Up to and including the line with "29 Reviews (89, 300)", copy the records below exactly from their first line.

***

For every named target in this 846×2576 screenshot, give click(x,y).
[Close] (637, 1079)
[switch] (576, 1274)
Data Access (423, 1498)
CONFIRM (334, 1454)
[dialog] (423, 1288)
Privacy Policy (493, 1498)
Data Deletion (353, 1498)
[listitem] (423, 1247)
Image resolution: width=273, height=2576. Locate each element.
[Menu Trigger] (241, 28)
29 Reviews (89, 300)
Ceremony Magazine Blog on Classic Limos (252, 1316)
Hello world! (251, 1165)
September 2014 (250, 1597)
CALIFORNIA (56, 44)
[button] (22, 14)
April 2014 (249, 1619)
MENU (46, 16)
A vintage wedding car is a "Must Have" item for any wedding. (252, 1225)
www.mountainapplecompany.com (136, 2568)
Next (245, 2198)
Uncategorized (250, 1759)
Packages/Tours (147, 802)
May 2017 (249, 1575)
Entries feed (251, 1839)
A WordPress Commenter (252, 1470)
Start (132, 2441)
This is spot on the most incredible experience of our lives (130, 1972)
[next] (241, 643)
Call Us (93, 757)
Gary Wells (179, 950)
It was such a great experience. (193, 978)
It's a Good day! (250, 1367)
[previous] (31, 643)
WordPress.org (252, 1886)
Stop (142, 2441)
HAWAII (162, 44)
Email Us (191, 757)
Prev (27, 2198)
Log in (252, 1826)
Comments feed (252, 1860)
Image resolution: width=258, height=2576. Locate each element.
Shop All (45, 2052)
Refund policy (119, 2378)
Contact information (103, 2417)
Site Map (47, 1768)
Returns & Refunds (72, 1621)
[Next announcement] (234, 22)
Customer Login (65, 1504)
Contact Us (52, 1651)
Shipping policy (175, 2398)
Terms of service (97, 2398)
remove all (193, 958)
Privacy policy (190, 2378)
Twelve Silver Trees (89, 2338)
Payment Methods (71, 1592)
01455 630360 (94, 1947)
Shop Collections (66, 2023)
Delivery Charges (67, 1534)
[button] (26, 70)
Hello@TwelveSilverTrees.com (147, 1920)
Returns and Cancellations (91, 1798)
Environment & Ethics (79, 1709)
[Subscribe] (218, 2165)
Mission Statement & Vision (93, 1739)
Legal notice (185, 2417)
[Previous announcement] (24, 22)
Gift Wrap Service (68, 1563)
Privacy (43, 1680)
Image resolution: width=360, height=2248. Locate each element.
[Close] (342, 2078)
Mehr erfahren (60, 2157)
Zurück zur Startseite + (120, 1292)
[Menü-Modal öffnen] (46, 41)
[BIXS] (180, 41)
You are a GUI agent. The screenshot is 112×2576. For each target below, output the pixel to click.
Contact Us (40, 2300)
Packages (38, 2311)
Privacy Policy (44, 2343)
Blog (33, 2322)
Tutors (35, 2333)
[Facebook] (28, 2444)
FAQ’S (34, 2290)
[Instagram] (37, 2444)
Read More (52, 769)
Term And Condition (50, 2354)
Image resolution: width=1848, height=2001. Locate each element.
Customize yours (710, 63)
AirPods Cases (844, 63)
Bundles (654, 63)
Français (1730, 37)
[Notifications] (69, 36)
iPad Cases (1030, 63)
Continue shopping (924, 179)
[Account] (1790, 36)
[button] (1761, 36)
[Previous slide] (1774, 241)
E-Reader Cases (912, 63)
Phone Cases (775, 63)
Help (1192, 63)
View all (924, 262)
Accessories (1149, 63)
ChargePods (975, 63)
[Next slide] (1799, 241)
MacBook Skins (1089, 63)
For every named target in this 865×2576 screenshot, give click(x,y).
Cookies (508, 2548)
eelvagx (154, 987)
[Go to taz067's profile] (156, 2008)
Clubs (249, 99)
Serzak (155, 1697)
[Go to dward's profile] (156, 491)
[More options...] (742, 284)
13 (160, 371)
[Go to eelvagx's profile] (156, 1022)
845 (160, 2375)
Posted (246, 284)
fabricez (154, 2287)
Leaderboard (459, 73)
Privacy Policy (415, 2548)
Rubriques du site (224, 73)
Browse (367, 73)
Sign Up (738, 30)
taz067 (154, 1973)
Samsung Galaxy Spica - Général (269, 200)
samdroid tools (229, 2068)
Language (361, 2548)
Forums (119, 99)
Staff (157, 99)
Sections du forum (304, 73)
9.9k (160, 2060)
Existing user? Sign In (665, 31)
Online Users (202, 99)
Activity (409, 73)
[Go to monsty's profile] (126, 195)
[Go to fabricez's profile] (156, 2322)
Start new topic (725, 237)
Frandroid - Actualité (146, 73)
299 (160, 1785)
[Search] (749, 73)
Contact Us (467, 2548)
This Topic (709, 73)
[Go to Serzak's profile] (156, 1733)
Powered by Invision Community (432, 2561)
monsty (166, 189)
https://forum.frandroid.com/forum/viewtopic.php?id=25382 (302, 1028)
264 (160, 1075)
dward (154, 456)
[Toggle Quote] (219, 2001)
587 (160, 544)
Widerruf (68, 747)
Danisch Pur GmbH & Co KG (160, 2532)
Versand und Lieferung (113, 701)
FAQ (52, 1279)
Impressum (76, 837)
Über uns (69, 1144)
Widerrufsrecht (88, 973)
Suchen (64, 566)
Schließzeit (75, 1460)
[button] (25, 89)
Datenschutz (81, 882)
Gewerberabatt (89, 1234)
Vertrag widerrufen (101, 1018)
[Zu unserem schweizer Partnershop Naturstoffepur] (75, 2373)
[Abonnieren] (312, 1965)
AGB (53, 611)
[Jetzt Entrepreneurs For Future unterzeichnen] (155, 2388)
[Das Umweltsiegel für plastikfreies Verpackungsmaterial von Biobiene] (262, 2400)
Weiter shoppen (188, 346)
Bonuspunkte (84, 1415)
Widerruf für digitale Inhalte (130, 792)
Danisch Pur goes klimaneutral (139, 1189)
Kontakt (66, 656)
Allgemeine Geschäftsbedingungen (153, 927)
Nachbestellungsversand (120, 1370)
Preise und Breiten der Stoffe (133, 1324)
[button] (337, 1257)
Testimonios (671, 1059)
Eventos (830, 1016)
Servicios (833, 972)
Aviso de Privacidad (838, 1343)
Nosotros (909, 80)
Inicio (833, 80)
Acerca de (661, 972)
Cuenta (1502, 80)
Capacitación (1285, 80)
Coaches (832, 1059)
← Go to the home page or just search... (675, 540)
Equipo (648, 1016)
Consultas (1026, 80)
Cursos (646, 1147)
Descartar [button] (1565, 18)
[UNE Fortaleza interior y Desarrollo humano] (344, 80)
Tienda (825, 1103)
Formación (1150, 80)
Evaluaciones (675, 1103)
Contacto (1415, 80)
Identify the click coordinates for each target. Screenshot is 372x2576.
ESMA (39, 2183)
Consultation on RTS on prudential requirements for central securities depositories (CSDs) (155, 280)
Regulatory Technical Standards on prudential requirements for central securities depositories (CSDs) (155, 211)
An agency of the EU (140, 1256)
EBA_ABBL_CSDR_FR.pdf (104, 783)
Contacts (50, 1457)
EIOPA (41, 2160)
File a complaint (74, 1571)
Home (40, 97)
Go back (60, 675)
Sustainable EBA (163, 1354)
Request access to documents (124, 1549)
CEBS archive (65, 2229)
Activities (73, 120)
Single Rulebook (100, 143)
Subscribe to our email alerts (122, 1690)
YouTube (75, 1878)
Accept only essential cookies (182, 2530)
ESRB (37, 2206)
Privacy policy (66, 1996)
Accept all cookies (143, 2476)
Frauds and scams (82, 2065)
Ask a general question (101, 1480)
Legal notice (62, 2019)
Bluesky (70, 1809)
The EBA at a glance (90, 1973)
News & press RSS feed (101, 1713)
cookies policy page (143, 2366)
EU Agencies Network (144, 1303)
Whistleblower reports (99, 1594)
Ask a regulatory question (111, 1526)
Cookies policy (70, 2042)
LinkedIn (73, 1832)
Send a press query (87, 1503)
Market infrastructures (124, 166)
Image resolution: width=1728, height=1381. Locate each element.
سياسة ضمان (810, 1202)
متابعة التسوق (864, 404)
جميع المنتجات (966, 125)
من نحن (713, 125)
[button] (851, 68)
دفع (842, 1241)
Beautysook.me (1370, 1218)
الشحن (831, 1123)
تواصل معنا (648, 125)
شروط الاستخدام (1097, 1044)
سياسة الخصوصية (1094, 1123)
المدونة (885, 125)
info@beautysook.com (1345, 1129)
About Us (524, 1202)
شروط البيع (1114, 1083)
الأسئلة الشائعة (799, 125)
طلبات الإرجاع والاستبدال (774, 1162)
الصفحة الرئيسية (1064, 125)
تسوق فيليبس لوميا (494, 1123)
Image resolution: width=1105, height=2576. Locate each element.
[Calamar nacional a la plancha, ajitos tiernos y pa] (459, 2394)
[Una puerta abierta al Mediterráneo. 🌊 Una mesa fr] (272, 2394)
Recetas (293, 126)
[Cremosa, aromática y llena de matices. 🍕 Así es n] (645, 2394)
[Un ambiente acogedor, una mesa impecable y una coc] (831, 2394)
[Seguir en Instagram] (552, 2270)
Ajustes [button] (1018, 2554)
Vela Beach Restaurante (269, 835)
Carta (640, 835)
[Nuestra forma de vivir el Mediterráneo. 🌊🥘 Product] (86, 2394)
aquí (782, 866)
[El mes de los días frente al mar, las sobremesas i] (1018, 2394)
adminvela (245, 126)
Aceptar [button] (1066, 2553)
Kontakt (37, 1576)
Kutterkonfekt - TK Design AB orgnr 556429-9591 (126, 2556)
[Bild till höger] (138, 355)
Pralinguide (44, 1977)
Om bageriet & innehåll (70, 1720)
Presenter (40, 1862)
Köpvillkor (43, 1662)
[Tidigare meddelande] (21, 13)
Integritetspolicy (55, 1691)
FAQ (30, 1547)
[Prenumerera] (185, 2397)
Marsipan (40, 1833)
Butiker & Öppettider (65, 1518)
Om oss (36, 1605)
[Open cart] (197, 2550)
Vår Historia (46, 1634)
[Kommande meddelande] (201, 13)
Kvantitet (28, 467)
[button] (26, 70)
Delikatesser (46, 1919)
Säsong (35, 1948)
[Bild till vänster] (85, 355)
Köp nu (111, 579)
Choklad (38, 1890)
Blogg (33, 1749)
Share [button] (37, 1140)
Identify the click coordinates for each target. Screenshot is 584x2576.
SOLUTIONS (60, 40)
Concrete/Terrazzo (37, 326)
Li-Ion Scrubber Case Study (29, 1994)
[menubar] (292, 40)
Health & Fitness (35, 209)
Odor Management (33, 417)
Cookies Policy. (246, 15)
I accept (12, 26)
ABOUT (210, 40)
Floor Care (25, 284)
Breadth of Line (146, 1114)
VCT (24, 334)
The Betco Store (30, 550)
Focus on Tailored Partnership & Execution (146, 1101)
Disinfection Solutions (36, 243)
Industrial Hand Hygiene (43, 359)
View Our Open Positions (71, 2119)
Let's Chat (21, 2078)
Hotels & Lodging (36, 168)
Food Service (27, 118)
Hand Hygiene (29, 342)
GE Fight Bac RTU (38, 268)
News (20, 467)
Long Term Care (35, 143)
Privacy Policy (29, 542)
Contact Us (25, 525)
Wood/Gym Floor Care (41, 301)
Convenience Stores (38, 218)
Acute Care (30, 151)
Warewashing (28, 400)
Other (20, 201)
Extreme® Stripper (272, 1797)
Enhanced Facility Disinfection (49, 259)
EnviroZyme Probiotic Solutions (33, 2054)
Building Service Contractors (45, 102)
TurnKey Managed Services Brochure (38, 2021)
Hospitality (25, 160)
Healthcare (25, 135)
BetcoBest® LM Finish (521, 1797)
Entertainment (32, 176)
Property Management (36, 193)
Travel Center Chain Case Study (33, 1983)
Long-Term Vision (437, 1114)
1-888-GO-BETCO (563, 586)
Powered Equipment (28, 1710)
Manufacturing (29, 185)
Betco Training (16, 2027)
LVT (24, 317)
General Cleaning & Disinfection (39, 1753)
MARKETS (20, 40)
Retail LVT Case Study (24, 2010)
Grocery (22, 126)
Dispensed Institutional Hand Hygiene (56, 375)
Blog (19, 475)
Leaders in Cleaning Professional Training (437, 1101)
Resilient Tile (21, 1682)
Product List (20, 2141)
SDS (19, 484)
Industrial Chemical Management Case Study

***

- Problem solution -
For every named target in this 846×2576 screenshot, give click(x,y).
[Close] (637, 1079)
[switch] (576, 1274)
Data Access (423, 1498)
CONFIRM (334, 1454)
[dialog] (423, 1288)
Privacy Policy (493, 1498)
Data Deletion (353, 1498)
[listitem] (423, 1247)
Image resolution: width=273, height=2576. Locate each element.
[Menu Trigger] (241, 28)
29 Reviews (89, 300)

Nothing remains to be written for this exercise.